Why is the Daytona 500 such an iconic and much anticipated race for you? 

“First off, Daytona is always exciting for me. It’s my home racetrack growing up just two hours away in Tampa. I have a lot of childhood memories from going there with my family. To top it off, I’ve won there both in Xfinity and Cup cars. I just have a tremendous amount of fond memories spectating at Daytona, even all the way back to my beginning days. I would go back and go-kart in Daytona. It’s always exciting because it brings back all those great memories. Not to mention, it’s the world center of racing. It’s the greatest place on earth to go race at. It’s the biggest race of the year, the one everyone wants to win. Your name is forever etched in history. There’s just no other race like it.”

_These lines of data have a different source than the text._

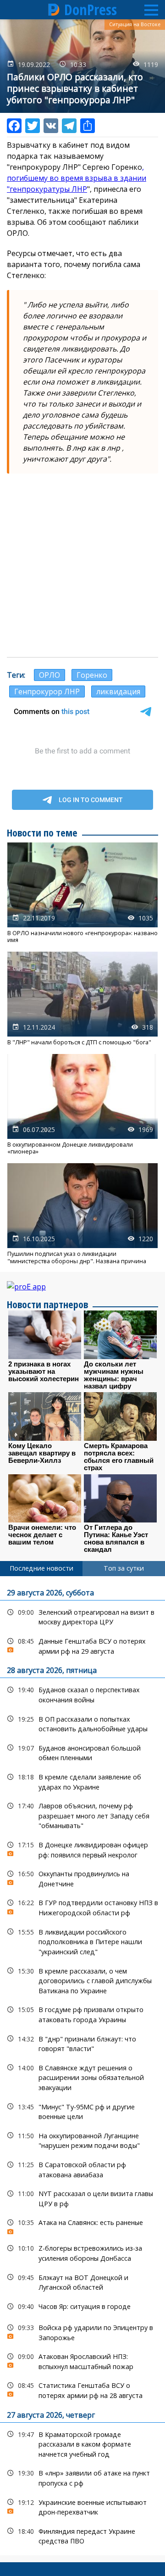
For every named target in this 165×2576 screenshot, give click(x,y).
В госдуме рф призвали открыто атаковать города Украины (82, 2013)
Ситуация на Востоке (134, 24)
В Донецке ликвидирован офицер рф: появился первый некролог (82, 1848)
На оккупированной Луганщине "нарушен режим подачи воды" (82, 2139)
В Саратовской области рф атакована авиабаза (82, 2168)
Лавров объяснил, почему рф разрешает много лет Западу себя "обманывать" (82, 1814)
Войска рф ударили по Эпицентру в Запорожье (82, 2331)
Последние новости (41, 1568)
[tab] (41, 1568)
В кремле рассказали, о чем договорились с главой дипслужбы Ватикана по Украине (82, 1980)
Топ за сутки (124, 1568)
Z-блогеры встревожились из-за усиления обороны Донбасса (82, 2252)
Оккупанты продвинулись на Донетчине (82, 1877)
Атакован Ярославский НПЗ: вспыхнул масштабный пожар (82, 2360)
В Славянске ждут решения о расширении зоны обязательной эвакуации (82, 2076)
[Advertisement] (82, 565)
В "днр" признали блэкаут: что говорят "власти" (82, 2043)
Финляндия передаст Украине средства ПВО (82, 2535)
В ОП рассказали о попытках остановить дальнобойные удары (82, 1723)
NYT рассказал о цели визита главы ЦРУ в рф (82, 2197)
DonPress (90, 9)
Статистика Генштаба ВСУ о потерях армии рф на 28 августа (82, 2389)
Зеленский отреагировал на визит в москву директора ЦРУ (82, 1616)
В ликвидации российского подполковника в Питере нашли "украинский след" (82, 1941)
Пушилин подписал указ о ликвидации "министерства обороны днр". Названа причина (82, 1214)
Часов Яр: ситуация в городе (82, 2306)
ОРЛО (49, 675)
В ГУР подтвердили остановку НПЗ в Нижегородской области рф (82, 1906)
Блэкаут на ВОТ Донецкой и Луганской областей (82, 2281)
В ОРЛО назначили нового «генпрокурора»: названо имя (82, 893)
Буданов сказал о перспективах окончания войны (82, 1693)
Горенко (92, 675)
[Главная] (54, 10)
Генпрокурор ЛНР (47, 691)
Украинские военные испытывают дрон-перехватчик (82, 2506)
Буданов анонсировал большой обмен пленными (82, 1752)
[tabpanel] (82, 2065)
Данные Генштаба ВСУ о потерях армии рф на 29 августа (82, 1645)
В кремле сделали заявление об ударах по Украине (82, 1781)
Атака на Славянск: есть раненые (82, 2224)
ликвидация (118, 691)
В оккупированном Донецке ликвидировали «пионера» (82, 1104)
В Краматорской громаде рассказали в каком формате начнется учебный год (82, 2443)
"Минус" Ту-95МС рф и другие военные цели (82, 2110)
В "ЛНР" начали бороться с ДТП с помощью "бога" (82, 999)
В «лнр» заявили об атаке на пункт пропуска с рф (82, 2477)
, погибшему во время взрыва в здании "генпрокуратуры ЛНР (76, 178)
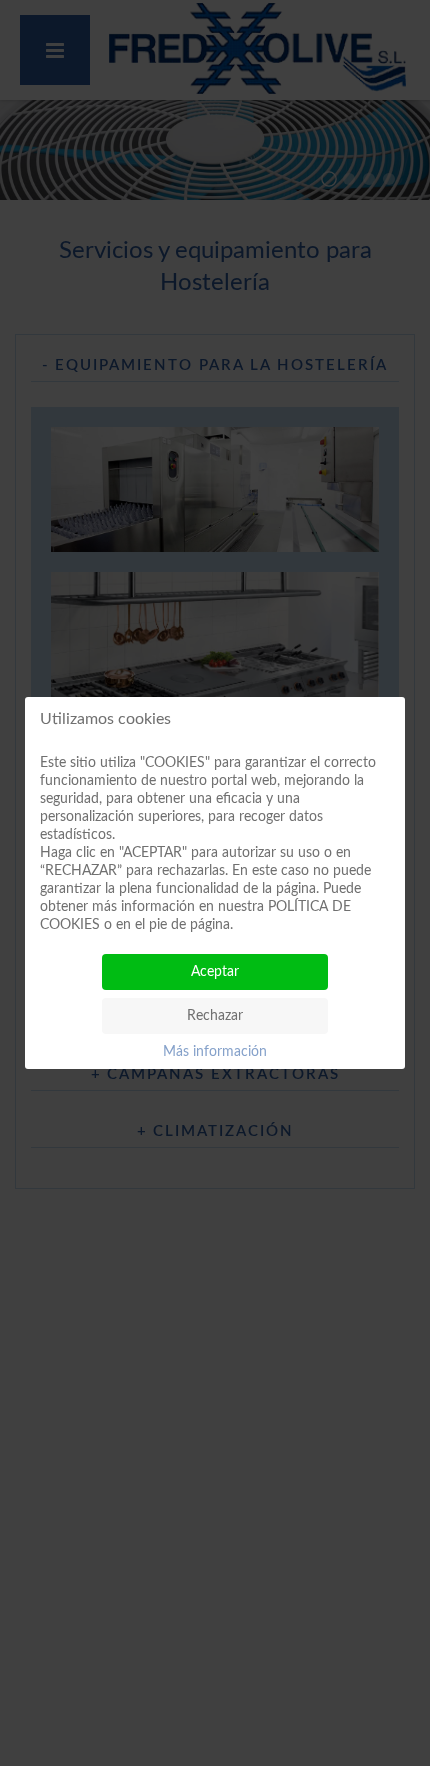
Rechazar (215, 1016)
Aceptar (215, 972)
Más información (215, 1052)
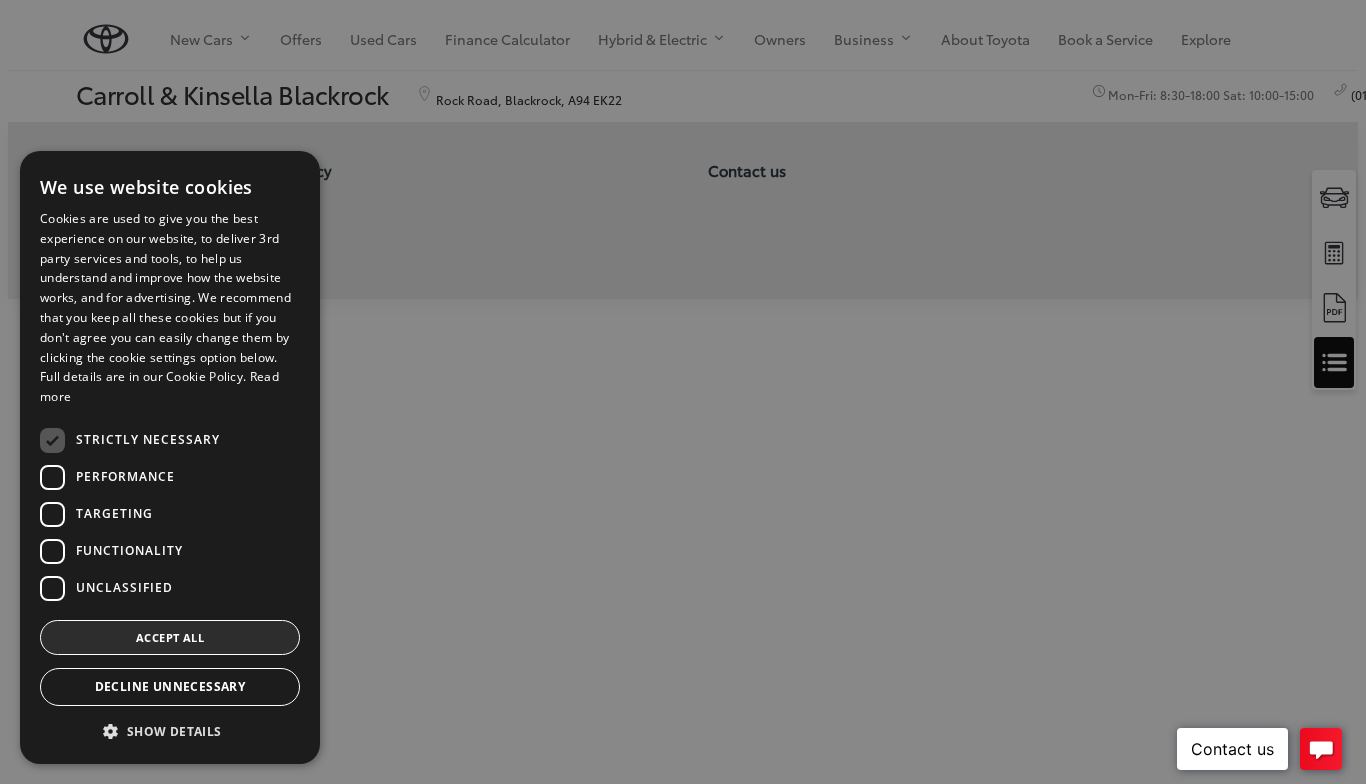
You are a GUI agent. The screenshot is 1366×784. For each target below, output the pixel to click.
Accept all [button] (170, 637)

Talk about your 2019 season. 

“Last year, we had our fair share of cars that were capable of finishing top-10 and top-five. I could have done a better job with finishing where the car was capable of finishing. Sometimes we had a 10th-place car and we finished 10th and sometimes we had a 10th place car and I finished 15th because I pushed it too hard. While switching teams can be beneficial for our organization, it’s up to me to grow, do my homework, and step up to do a better job myself. It was obviously disappointing to not make it to victory lane last year. As humans, we all strive for greatness and winning. As racecar drivers, we’re all extremely competitive and we want to win every race. It’s nothing to hang our heads on, though. We grew as a team and organization and went through adversity together. Sometimes that builds a lot of character, and I had my fair share of character building last year.”

Walk us through the final lap of the 2018 Daytona 500 when you were a half lap away from being crowned a Daytona 500 champion. 

“I felt so confident. I knew that if I hit all of my gears perfectly, I would have a shot at it and I did. I looked in my mirror and saw everyone racing side by side and figured that I was in control of the race and, if I made the right move, I was going to be the winner of the Daytona 500. About halfway down the back straightaway, they were coming with a run and I pulled over to block it. In your head, you know it’s the Daytona 500 and you’re a mile and a half away from winning, so you’re going to do everything you know to try and win that race. I pulled over to block and put a pretty aggressive block on the No. 3. I knew that if I blocked high, he was going to go low. As soon as I blocked high, I knew I was going to have to immediately block low. When I blocked low, he turned against my back bumper and (I went) into the outside wall. I wrecked a mile away from winning the Daytona 500. I don’t necessarily fault him for what he did but, given the same opportunity this year, you can bet your bottom dollar I would return the favor. You’re going to do whatever it takes.”

How was your offseason? 

“We had a great holiday season. I honestly checked out for most of it and tried to relax as much as possible. We took the family to Park City, Utah to do some skiing in January. The rest is nice, but right about now is when the angst to get back in the racecar kicks in.”

How was it to win the July 2014 race at Daytona?

“The end goal is not just to make it to the top and be there. The end goal is to be successful at the highest level. To win at Daytona stamped a little bit of validation on the fact that I made it to the top and I won at the highest level of stock car racing in the United States. That win was a career highlight and I hope to add another win.”